Muscle gene/protein expression, post-translational modifications (PTMs), muscle membrane excitability, muscle mass measurements, and contractile properties at the single muscle fiber level were explored in seven deeply sedated and mechanically ventilated ICU patients (not exposed to systemic corticosteroid hormone treatment, post-synaptic neuromuscular blockade or sepsis) subjected to unilateral passive mechanical loading for 10 hours per day (2.5 hours, four times) for 9 ± 1 days.
These patients developed a phenotype considered pathognomonic of CIM; that is, severe muscle wasting and a preferential myosin loss (P < 0.001). In addition, myosin PTMs specific to the ICU condition were observed in parallel with an increased sarcolemmal expression and cytoplasmic translocation of neuronal nitric oxide synthase. Passive mechanical loading for 9 ± 1 days resulted in a 35% higher specific force (P < 0.001) compared with the unloaded leg, although it was not sufficient to prevent the loss of muscle mass.

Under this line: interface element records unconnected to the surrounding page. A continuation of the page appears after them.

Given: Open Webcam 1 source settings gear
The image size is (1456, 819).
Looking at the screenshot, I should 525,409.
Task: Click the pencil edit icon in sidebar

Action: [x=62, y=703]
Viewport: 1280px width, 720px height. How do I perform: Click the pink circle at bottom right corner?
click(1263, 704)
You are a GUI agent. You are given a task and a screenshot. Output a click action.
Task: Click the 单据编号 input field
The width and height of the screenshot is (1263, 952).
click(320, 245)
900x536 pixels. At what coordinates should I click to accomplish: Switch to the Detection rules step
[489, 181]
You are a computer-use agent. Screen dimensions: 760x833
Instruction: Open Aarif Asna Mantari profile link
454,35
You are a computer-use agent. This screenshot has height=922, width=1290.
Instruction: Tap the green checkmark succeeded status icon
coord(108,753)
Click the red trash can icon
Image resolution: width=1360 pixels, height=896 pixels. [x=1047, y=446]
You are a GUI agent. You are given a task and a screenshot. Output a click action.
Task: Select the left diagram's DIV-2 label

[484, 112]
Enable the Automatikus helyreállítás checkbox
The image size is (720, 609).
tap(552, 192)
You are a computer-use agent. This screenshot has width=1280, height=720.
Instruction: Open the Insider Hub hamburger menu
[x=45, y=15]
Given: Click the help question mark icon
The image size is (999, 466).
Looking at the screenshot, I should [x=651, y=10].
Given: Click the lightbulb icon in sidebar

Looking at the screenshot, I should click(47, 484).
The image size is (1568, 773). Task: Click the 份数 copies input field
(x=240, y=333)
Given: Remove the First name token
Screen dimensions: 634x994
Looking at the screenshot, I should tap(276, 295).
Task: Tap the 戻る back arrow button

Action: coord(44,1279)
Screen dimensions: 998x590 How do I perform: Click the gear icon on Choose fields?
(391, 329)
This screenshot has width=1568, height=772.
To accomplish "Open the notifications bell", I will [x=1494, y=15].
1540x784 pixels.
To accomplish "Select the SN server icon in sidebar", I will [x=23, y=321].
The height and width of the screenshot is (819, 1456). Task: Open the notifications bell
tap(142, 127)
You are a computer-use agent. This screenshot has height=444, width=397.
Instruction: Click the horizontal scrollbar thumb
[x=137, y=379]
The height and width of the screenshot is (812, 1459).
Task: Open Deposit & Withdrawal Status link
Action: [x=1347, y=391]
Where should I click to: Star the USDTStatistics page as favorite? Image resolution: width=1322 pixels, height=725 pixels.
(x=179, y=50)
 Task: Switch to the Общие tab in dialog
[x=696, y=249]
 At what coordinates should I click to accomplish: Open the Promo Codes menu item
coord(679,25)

Mechanical silencing is suggested to be a primary mechanism underlying CIM; that is, triggering the myosin loss, muscle wasting and myosin PTMs. The higher neuronal nitric oxide synthase expression found in the ICU patients and its cytoplasmic translocation are forwarded as a probable mechanism underlying these modifications. The positive effect of passive loading on muscle fiber function strongly supports the importance of early physical therapy and mobilization in deeply sedated and mechanically ventilated ICU patients.